Tata steel merger ratio: Tata Group has decided to merge seven of its metal companies, listed and unlisted both, into Tata Steel.
Tata Group has decided to merge seven of its metal companies, listed and unlisted both, into Tata Steel. As per the scheme of arrangement, subsidiaries of the metal giant—Tata Steel Long Products Ltd, Tinplate Company of India Ltd, Tata Metaliks Ltd, TRF Ltd, Indian Steel & Wire Products Ltd, Tata Steel Mining Ltd, and S & T Mining Company Ltd — will be merged with the parent company Tata Steel.
Steel major Tata Steel said the mega merge was mainly to derive business synergies and also to reduce and simplify the Tata Group`s steel business structure. The rejig in metal business of Tata Group comes after the announcement of the merger of Tata Coffee Ltd with Tata Consumer Products Ltd.
How many shares of Tata Steel will shareholders of TSLP, Tinplate, Tata Metaliks and TRF will get?
As per the merger plan, the four listed Tata Group metal companies —Tata steel long product, Tinplate Company of India Limited, Tata Metaliks Limited and TRF Limited — will be merged in ratio of 67:10, 33:10, 79:10 and 17:10 respectively.
Meaning, Tata Steel will issue 67 fully paid shares of Re 1 each to shareholders of Tata Steel Long (except Tata Steel) for every 10 fully paid-up equity shares of Rs 10 each.

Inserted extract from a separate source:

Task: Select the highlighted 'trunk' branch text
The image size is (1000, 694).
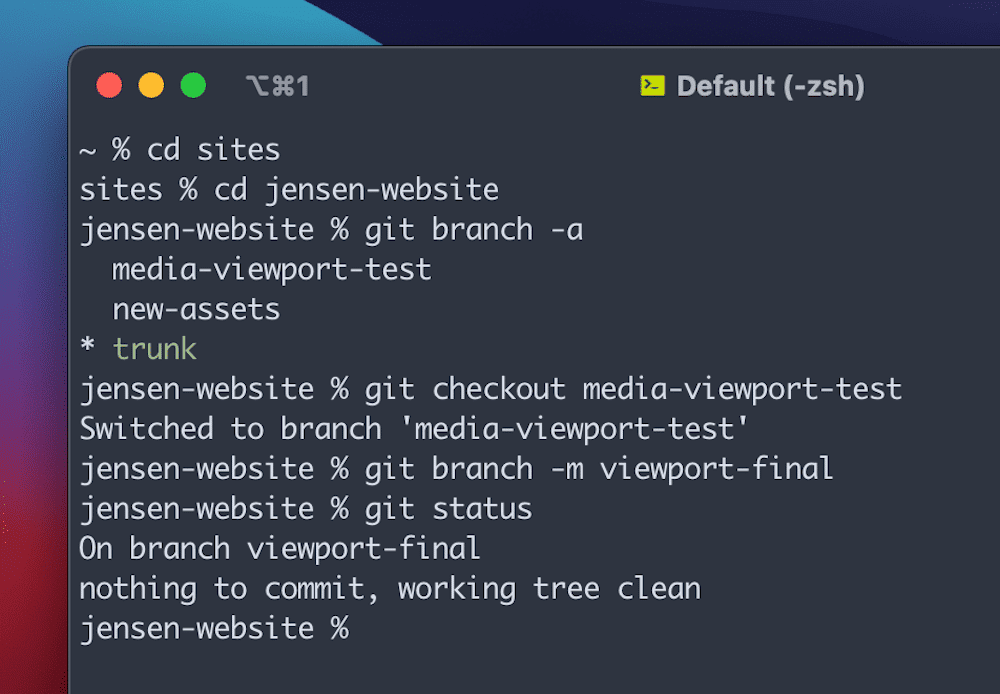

Similarly, there will be 33 shares of Tata Steel issued for every 10 shares of Rs 10 each for shareholders of The Tinplate Company. TRF Ltd (listed) shareholders will get 17 shares of Tata Steel for every 10 shares of TRF Ltd held by them, while shareholders of Tata Metaliks will get 79 shares of Tata Steel against every 10 shares of the former.
Why this merger was undertaken?
As per Tata Steel, the resources of the merged entity can be pooled to unlock the opportunity for creating shareholder value in line with group level 5S strategy – simplification, synergy, scale, sustainability, and speed.
According to brokerage ICICI Direct, the proposed scheme of amalgamation has been undertaken to realise better synergies of business of the entities involved in the scheme.
"The proposed scheme would lead to operational integration and better facility utilisation, rationalisation of logistics costs, operationalised efficiency, simplified structure and management efficiency, etc. The merger will result in utilisation of each other’s facilities in a more efficient manner. There can be collaboration on the marketing and distribution network of entities," said the brokerage in a blog.